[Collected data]

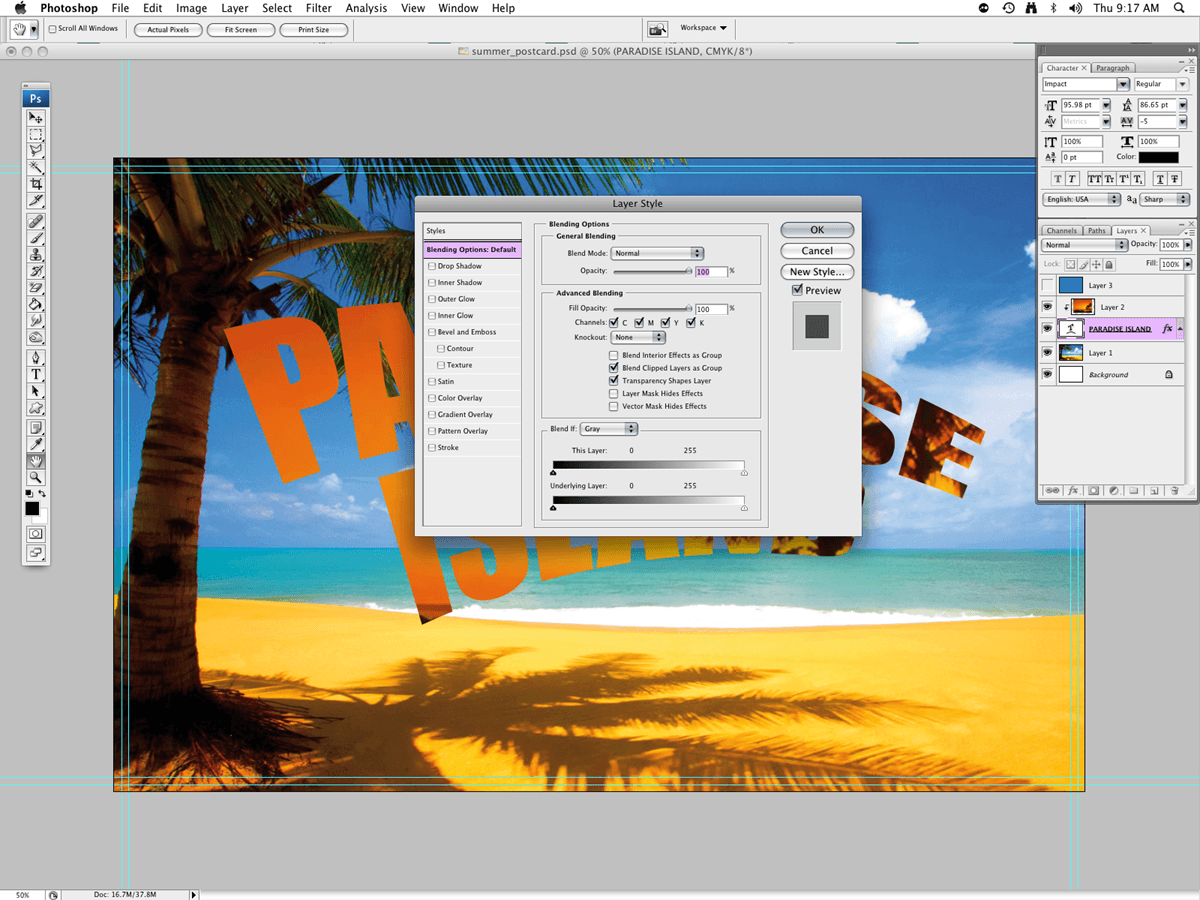Click the Character panel text color swatch

tap(1158, 158)
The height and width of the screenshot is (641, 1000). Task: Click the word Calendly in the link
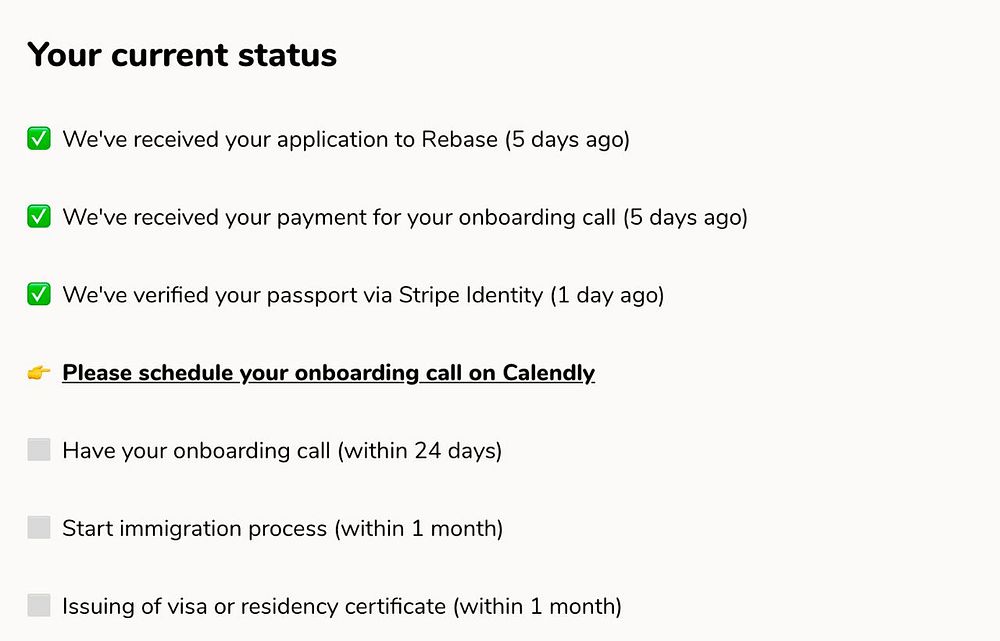[548, 373]
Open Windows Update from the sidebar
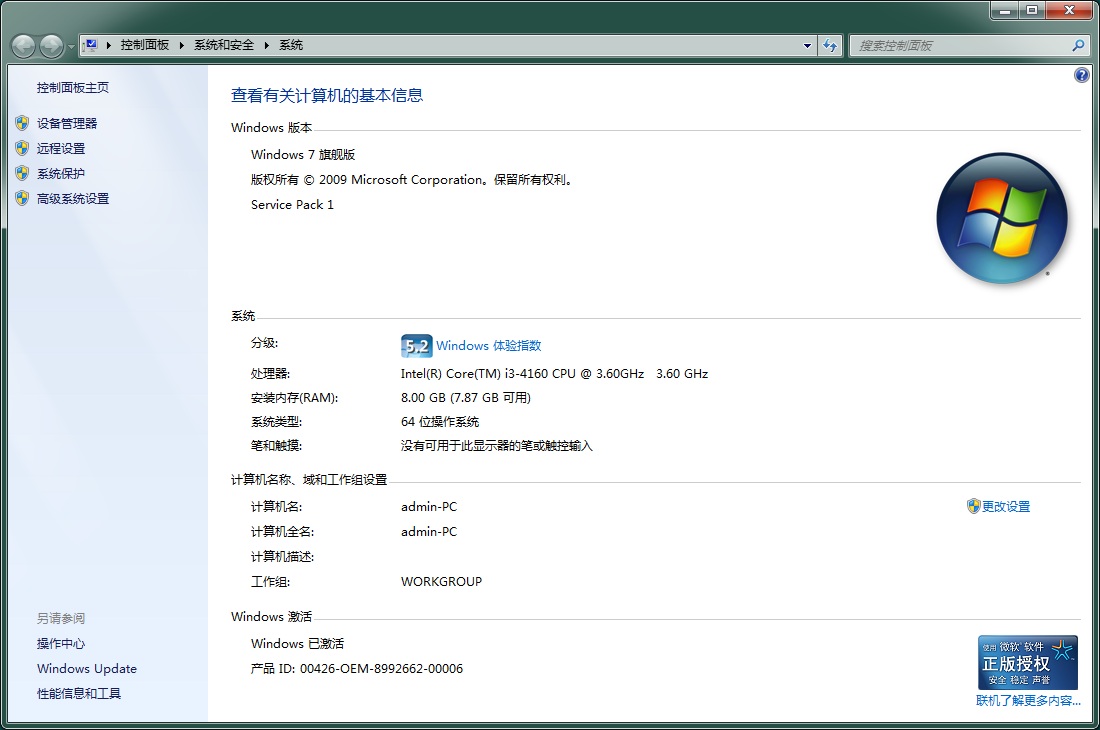 (x=87, y=669)
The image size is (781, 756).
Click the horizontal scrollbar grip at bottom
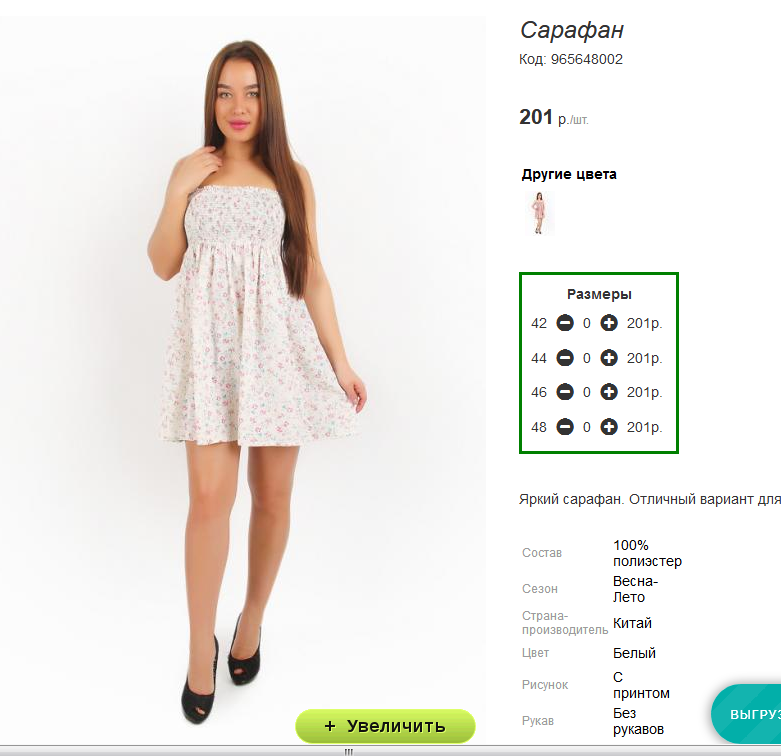348,751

_Exercise requirements_
Each line from the one holding "The height and" down to the end of the records is to be reproduced unaltered, and the pictures are to be omitted.

_Answer to the problem_
The height and width of the screenshot is (641, 1000). Task: Click the word Calendly in the link
[548, 373]
Open Windows Update from the sidebar
 (x=87, y=669)
The image size is (781, 756).
Click the horizontal scrollbar grip at bottom
348,751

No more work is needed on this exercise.